Project Directory Structure

licit-cli/
├── pyproject.toml              # Metadata, deps, tools
├── LICENSE                     # MIT
├── README.md                   # README in English
├── CHANGELOG.md                # Changelog in English
├── SECURITY.md                 # Security policy
├── SEGUIMIENTO-V0.md           # Implementation tracking (Spanish)

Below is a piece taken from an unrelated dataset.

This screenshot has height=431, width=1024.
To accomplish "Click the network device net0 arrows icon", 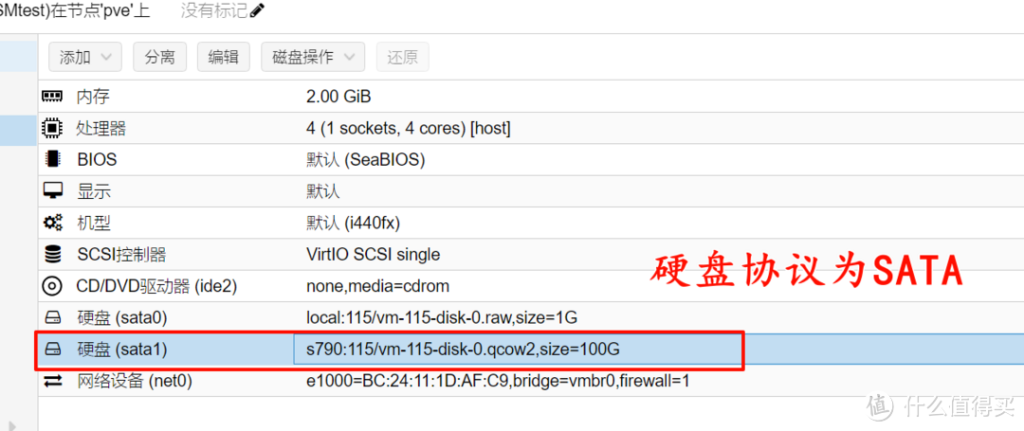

├── docs/                       # This documentation
├── src/
│   └── licit/
│       ├── __init__.py         # __version__
│       ├── __main__.py         # python -m licit
│       ├── py.typed            # PEP 561
│       ├── cli.py              # Click CLI
│       ├── config/
│       │   ├── schema.py       # Pydantic models
│       │   ├── loader.py       # YAML load/save
│       │   └── defaults.py     # Constants
│       ├── core/
│       │   ├── models.py       # Dataclasses + enums
│       │   ├── project.py      # ProjectDetector
│       │   └── evidence.py     # EvidenceCollector
│       ├── logging/
│       │   └── setup.py        # structlog config
│       ├── provenance/         # Phase 2 (COMPLETED)
│       │   ├── heuristics.py   # 6 AI detection heuristics
│       │   ├── git_analyzer.py # Git history analysis
│       │   ├── store.py        # Append-only JSONL store
│       │   ├── attestation.py  # HMAC-SHA256 + Merkle tree
│       │   ├── tracker.py      # Orchestrator
│       │   ├── report.py       # Markdown report generator
│       │   └── session_readers/
│       │       ├── base.py     # Protocol SessionReader
│       │       └── claude_code.py  # Claude Code JSONL reader
│       ├── changelog/          # (Phase 3)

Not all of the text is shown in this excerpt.